Data items
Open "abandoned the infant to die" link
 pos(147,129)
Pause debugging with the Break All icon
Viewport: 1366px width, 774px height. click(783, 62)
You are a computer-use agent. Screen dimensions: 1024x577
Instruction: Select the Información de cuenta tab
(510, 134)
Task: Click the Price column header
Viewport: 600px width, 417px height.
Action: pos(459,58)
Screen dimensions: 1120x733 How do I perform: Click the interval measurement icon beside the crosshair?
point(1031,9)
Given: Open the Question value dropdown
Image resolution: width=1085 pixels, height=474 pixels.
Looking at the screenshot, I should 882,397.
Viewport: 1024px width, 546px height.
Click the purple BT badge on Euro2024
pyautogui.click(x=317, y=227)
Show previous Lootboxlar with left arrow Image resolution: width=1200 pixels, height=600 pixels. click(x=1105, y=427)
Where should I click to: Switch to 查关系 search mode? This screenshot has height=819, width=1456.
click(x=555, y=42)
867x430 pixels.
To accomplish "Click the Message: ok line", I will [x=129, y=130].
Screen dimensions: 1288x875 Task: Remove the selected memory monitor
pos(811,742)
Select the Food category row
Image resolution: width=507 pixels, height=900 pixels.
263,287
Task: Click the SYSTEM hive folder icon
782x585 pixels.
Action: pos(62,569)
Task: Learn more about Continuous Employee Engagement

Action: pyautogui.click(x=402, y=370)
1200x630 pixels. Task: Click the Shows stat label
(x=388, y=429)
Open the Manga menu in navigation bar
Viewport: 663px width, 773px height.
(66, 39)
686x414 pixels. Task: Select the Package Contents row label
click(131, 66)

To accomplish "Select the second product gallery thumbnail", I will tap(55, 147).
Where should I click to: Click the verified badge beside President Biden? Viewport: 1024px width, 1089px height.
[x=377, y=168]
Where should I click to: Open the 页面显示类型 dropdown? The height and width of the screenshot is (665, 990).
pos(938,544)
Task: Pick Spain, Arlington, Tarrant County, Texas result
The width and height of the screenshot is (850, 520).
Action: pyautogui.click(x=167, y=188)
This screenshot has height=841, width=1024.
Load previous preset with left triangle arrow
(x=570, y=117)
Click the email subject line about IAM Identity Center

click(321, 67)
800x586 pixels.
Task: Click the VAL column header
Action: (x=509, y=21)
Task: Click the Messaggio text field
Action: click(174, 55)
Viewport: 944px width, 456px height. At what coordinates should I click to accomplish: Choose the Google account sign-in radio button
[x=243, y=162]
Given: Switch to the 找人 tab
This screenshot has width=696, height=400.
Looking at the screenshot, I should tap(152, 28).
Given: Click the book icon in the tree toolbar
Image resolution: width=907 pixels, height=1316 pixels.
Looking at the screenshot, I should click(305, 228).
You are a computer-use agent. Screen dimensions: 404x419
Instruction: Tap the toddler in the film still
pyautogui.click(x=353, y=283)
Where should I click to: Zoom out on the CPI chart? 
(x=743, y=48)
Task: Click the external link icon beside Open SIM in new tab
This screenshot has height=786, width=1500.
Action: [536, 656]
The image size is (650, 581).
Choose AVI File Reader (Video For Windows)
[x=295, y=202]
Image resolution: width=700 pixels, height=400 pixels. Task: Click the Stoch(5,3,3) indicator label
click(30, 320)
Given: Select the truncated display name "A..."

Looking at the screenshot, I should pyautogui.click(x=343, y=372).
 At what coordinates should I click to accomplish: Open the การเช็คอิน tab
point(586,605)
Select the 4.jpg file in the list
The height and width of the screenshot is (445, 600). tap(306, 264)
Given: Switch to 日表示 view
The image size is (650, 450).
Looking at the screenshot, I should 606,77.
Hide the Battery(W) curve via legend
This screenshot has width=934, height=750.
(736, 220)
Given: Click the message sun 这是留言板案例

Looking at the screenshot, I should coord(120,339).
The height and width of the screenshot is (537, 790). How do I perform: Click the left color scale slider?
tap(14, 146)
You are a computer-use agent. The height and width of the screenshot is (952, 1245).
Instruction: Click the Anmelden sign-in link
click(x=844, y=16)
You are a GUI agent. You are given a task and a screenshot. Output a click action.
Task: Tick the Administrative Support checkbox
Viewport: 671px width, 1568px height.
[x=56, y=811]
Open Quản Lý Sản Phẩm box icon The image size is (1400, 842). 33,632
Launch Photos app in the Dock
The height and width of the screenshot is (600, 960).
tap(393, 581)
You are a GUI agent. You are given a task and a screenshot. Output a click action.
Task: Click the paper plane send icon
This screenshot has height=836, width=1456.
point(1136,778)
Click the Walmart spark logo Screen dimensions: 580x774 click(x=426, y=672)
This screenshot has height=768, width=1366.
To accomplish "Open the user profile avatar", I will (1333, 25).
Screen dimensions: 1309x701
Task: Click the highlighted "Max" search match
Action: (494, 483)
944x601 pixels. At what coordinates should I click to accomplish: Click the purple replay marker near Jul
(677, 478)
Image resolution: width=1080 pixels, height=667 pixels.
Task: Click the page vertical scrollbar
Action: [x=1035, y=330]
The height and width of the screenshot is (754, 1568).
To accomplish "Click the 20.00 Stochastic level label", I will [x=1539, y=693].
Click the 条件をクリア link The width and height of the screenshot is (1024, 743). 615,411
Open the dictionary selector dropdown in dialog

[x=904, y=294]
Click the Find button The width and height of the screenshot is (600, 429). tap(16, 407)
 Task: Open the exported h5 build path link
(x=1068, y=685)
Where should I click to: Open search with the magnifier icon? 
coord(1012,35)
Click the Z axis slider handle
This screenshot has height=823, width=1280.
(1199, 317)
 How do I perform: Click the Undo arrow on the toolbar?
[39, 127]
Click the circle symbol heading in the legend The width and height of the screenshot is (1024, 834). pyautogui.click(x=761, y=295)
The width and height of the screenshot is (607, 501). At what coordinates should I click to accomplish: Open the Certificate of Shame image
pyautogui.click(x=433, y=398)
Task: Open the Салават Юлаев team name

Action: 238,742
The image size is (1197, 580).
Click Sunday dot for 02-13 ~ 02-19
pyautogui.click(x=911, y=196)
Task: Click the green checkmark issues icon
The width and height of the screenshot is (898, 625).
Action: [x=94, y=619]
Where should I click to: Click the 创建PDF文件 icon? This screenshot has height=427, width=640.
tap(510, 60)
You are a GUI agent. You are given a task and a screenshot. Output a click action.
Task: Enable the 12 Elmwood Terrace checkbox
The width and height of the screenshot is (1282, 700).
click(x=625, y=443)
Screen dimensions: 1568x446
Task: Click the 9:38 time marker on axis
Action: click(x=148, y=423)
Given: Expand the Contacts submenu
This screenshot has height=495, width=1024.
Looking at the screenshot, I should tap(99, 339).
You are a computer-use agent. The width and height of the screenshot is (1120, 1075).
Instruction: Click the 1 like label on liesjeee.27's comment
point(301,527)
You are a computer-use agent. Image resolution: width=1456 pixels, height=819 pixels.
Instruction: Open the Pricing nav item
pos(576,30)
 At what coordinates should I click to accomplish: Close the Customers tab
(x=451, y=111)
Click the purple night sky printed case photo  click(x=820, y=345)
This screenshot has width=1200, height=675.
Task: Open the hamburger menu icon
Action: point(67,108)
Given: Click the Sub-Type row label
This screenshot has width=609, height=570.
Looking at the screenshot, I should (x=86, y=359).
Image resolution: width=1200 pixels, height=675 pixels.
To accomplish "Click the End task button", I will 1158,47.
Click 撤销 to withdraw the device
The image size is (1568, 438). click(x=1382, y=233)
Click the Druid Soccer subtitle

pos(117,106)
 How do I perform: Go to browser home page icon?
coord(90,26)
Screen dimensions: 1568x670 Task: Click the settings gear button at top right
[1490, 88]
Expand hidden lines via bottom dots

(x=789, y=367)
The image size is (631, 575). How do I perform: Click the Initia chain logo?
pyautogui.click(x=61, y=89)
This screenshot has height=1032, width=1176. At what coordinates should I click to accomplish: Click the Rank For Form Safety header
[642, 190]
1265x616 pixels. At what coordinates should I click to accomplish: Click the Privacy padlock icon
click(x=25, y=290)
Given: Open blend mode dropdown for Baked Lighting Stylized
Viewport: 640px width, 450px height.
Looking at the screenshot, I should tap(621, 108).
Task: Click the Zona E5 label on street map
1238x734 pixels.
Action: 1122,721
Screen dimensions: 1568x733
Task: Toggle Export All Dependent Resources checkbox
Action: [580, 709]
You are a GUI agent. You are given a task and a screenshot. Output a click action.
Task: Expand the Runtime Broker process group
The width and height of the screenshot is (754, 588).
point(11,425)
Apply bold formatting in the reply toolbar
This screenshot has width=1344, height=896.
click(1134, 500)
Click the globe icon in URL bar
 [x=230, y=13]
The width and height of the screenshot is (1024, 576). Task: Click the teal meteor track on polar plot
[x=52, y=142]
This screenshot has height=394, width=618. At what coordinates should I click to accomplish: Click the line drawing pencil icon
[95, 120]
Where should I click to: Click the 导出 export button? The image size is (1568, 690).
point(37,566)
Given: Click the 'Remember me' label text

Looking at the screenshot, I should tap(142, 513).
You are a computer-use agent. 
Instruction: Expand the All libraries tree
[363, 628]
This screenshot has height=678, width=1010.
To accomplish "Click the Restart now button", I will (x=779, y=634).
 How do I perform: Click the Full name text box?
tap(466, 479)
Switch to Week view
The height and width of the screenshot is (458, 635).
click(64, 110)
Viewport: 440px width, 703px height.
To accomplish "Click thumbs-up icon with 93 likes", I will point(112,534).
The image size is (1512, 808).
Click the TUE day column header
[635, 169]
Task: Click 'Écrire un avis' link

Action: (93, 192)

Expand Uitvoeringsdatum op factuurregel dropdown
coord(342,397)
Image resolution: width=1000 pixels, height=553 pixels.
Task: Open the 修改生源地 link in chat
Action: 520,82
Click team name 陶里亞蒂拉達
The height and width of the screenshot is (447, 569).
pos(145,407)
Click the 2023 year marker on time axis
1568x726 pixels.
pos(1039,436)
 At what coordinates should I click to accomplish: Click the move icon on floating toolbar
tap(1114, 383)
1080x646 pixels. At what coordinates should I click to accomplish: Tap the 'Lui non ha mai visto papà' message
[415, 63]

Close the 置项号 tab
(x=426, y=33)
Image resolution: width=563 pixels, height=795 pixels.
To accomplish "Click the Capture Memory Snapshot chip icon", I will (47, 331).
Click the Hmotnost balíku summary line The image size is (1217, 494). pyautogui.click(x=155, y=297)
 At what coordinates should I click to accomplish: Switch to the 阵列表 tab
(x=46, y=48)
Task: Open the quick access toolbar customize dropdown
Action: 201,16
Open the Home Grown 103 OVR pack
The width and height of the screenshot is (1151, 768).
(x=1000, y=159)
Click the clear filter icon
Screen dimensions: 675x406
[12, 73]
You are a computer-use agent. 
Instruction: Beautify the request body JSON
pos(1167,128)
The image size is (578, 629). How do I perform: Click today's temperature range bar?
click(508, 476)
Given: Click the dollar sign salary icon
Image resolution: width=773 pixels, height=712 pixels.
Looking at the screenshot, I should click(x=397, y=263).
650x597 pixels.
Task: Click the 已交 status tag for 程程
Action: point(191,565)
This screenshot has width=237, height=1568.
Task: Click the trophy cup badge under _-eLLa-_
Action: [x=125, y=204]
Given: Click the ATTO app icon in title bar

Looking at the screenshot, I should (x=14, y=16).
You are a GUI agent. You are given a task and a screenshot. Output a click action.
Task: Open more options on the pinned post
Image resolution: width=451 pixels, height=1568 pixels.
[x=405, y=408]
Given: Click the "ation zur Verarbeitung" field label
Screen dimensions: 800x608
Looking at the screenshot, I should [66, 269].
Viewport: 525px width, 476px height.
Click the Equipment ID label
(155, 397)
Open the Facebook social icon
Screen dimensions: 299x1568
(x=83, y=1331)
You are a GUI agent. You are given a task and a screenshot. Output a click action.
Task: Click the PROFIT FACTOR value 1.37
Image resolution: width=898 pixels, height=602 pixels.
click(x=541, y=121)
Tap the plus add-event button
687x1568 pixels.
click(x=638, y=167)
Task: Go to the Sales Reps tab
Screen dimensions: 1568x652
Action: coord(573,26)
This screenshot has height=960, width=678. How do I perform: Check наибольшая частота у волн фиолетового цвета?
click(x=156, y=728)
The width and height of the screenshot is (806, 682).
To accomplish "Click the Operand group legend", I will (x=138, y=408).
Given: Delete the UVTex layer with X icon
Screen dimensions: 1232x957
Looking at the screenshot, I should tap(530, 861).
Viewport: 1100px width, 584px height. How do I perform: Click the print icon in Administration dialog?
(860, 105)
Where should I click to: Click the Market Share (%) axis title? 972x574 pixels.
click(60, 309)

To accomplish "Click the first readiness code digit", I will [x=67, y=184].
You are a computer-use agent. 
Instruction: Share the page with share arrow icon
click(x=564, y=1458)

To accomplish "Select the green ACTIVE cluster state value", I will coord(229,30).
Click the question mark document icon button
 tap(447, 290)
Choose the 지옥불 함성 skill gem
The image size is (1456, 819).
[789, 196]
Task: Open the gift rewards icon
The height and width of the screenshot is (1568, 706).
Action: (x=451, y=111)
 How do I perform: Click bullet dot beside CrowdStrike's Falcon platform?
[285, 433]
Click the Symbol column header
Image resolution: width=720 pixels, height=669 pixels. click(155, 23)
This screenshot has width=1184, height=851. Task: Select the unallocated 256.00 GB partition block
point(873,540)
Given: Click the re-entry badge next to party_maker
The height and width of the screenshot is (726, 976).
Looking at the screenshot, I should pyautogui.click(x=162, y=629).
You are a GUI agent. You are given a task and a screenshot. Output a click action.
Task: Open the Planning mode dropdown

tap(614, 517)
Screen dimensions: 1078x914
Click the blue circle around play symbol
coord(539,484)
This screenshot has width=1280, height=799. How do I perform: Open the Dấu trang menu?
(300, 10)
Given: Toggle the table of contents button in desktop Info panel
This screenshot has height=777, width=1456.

**EXERCISE DIRECTIONS**
An exact copy of the lines above, from the one containing "Where should I click to: Switch" through the one containing "Task: Click the external", is the whole of the answer.

**ANSWER BELOW**
Where should I click to: Switch to 查关系 search mode? This screenshot has height=819, width=1456.
click(x=555, y=42)
867x430 pixels.
To accomplish "Click the Message: ok line", I will [x=129, y=130].
Screen dimensions: 1288x875 Task: Remove the selected memory monitor
pos(811,742)
Select the Food category row
Image resolution: width=507 pixels, height=900 pixels.
263,287
Task: Click the SYSTEM hive folder icon
782x585 pixels.
Action: pos(62,569)
Task: Learn more about Continuous Employee Engagement

Action: pyautogui.click(x=402, y=370)
1200x630 pixels. Task: Click the Shows stat label
(x=388, y=429)
Open the Manga menu in navigation bar
Viewport: 663px width, 773px height.
(66, 39)
686x414 pixels. Task: Select the Package Contents row label
click(131, 66)

To accomplish "Select the second product gallery thumbnail", I will tap(55, 147).
Where should I click to: Click the verified badge beside President Biden? Viewport: 1024px width, 1089px height.
[x=377, y=168]
Where should I click to: Open the 页面显示类型 dropdown? The height and width of the screenshot is (665, 990).
pos(938,544)
Task: Pick Spain, Arlington, Tarrant County, Texas result
The width and height of the screenshot is (850, 520).
Action: pyautogui.click(x=167, y=188)
This screenshot has height=841, width=1024.
Load previous preset with left triangle arrow
(x=570, y=117)
Click the email subject line about IAM Identity Center

click(321, 67)
800x586 pixels.
Task: Click the VAL column header
Action: (x=509, y=21)
Task: Click the Messaggio text field
Action: click(174, 55)
Viewport: 944px width, 456px height. At what coordinates should I click to accomplish: Choose the Google account sign-in radio button
[x=243, y=162]
Given: Switch to the 找人 tab
This screenshot has width=696, height=400.
Looking at the screenshot, I should tap(152, 28).
Given: Click the book icon in the tree toolbar
Image resolution: width=907 pixels, height=1316 pixels.
Looking at the screenshot, I should click(305, 228).
You are a computer-use agent. Screen dimensions: 404x419
Instruction: Tap the toddler in the film still
pyautogui.click(x=353, y=283)
Where should I click to: Zoom out on the CPI chart? 
(x=743, y=48)
Task: Click the external link icon beside Open SIM in new tab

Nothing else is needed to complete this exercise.